Analysis of the composition of core ribosomal proteins The relative abundance distribution of the ribosomal proteins of the large and small subunit of the ribosome in monosomal (M) or polysomal (P) fractions. The distribution of different ribosomal proteins in monosomal (M), or polysomal fractions (P) is shown. The emPAI data obtained by nanoLC-MS/MS from stationary phase (SP) or after 60 min of fresh medium stimulus (SP + SDC 60 min) riboproteome were used to calculate the relative protein abundance distribution. Heat maps indicate the distribution of relative abundance between the fractions M and P in each condition. The color scale is indicated, ND = not detected. Relative abundance distribution less than 0.8 was not considered. Ribosomal protein paralogs with 100% identity (violet) and those for which it was not possible to distinguish between paralog pairs (green).

Figure 4

Characterization of co-fractionated proteins with the core ribosomal proteins (A) The pie chart shows the number of unique proteins identified in this study, classified by Gene Ontology. (B and C) The relative abundance distribution of different proteins in free (F), monosomal (M), or polysomal fractions (P) is shown. The emPAI data obtained by nanoLC-MS/MS from stationary phase (SP) or after 60 min of fresh medium stimulus (SP + SDC 60 min) riboproteome were used to calculate the relative protein abundance distribution. Heat maps indicate the distribution of relative abundance between the fractions F, M, and P in each condition. The color scale is indicated, ND = not detected. Relative abundance distribution less than 0.8 was not considered. Representative proteins from proteasome, protein folding, translation, and miscellaneous groups are shown (Table S1, Protein abundance F, M, P). Representative proteins of each category are shown, nucleotide biosynthetic process purine (violet), amino acid biosynthesis (pink), mRNA binding (red), oxidative stress (green), cellular transport and large membranous structures (light blue), and mitochondria (brown).

Figure 5

Deletion of specific RPs alters translational activity during quiescent exit (A) Maximum cell density measured at A₆₀₀nm after 72 h growth (n = 6 biological replicates) and cell viability of quiescent cells evaluated by spot assay and phloxine B incorporation.
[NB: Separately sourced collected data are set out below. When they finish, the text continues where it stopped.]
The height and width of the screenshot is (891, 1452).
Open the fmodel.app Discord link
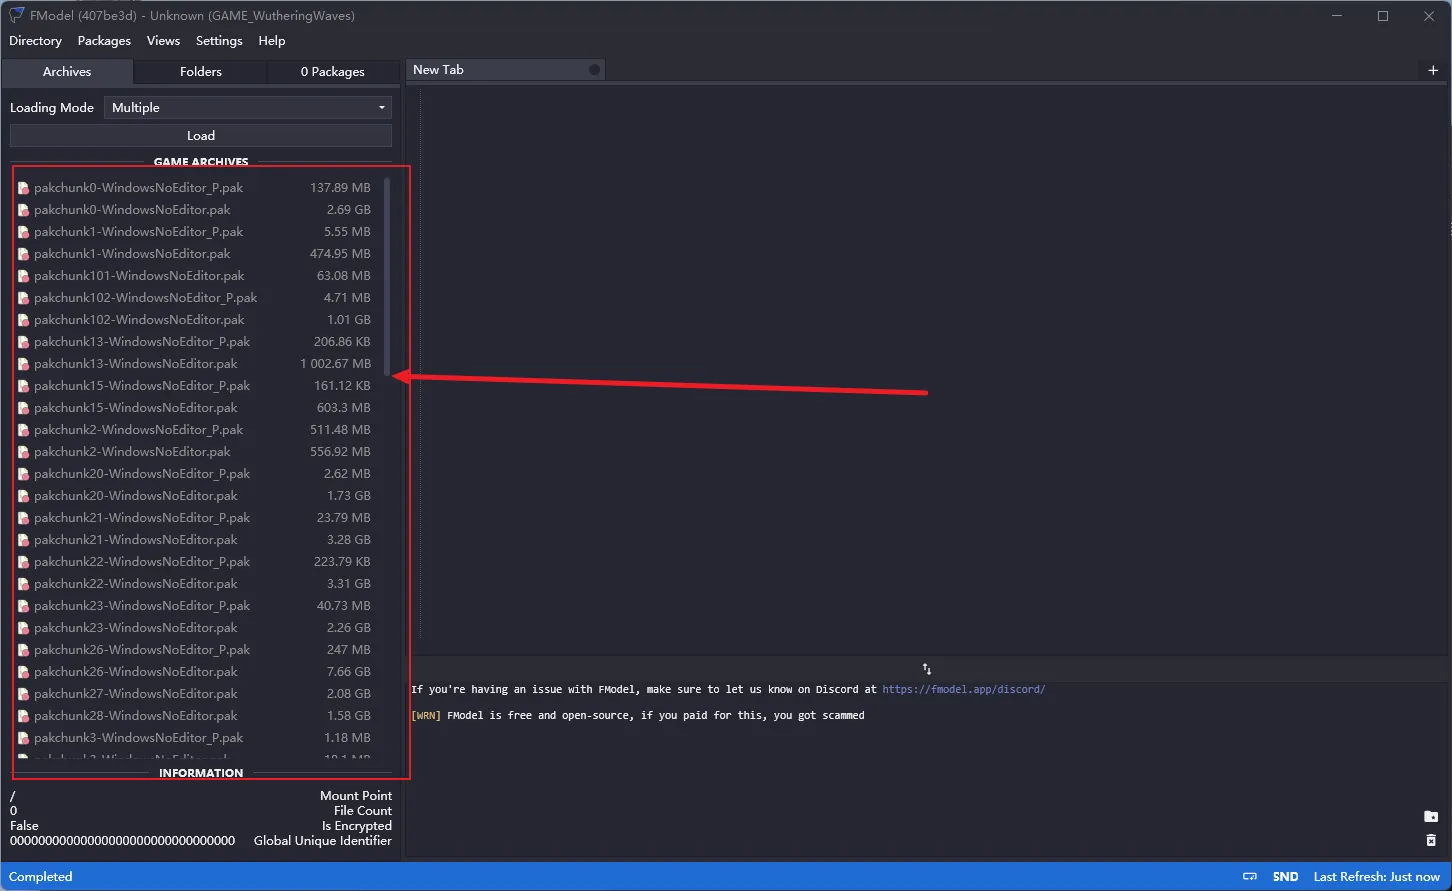(963, 689)
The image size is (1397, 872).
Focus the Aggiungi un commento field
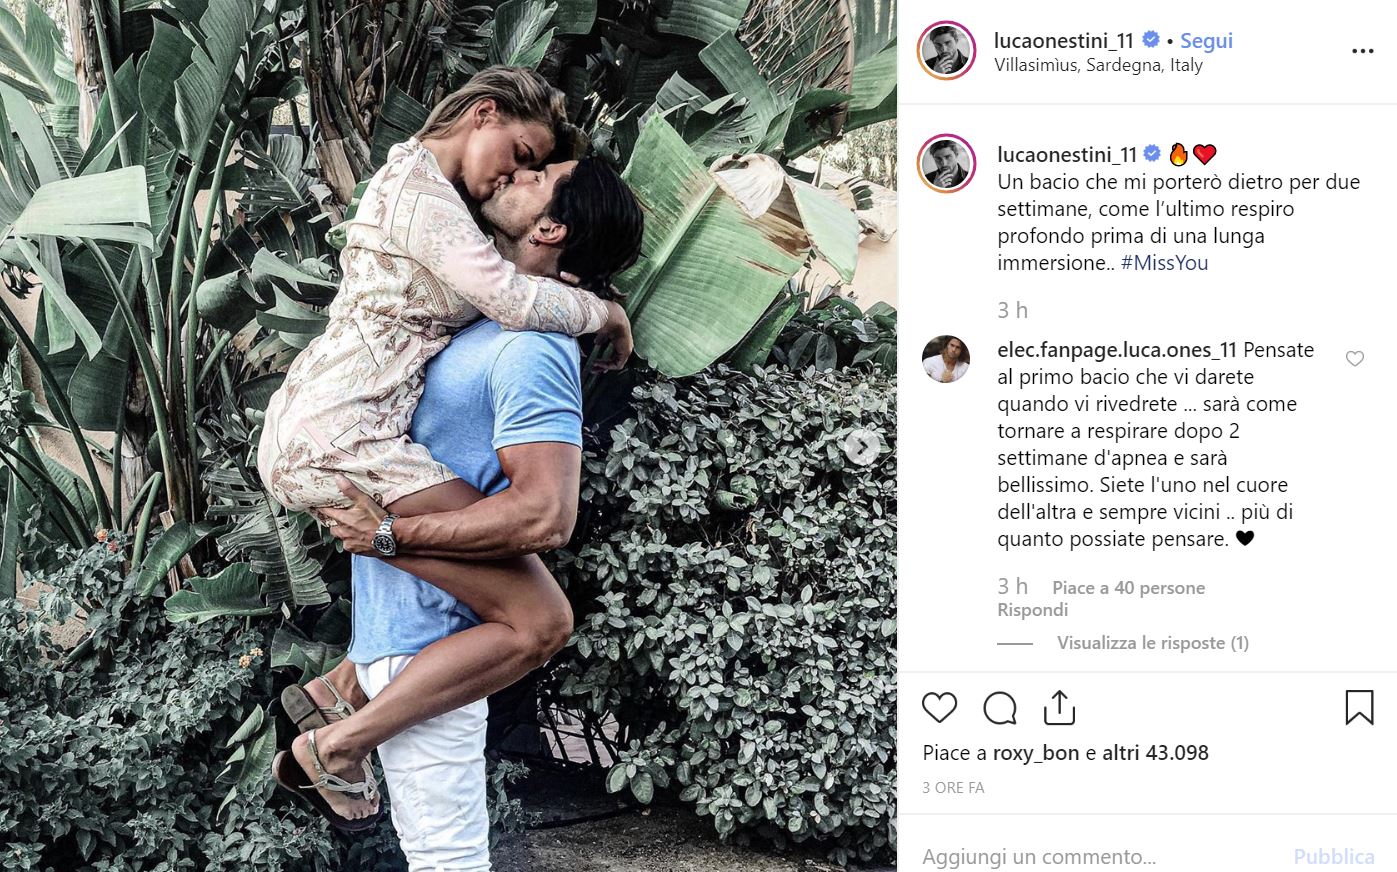click(1100, 857)
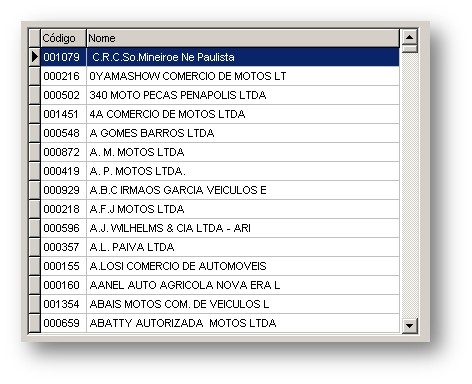Select the A GOMES BARROS LTDA entry

coord(220,133)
Spotted plates were photographed after 24 h and 48 h (Figure S9A). (B) Cell growth of stationary phase cells stimulated with fresh SDC media (n = 3 biological replicates). The inset shows the lag phase length. Logistic population growth was adjusted using Graphpad Prism 8. (C) Global translational activity was measured by puromycin incorporation during quiescence exit. Neosynthesized proteins were labeled with puromycin and analyzed by Western blot and quantified by densitometry (∗∗∗p < 0.001; ∗∗p < 0.01; ∗p < 0,05, n = 3 biological replicates, Figure S10). (D) Translation activity was evaluated with Renilla luciferase reporter (n = 3 biological replicates). For the time course data, a two-way ANOVA with Bonferroni’s multiple comparison test was used to assess differences between time points (∗∗∗p < 0.001; ∗∗p < 0.01; ∗p < 0,05). Control experiments shows that the Renilla mRNA level does not differ between strains (Figure S7B).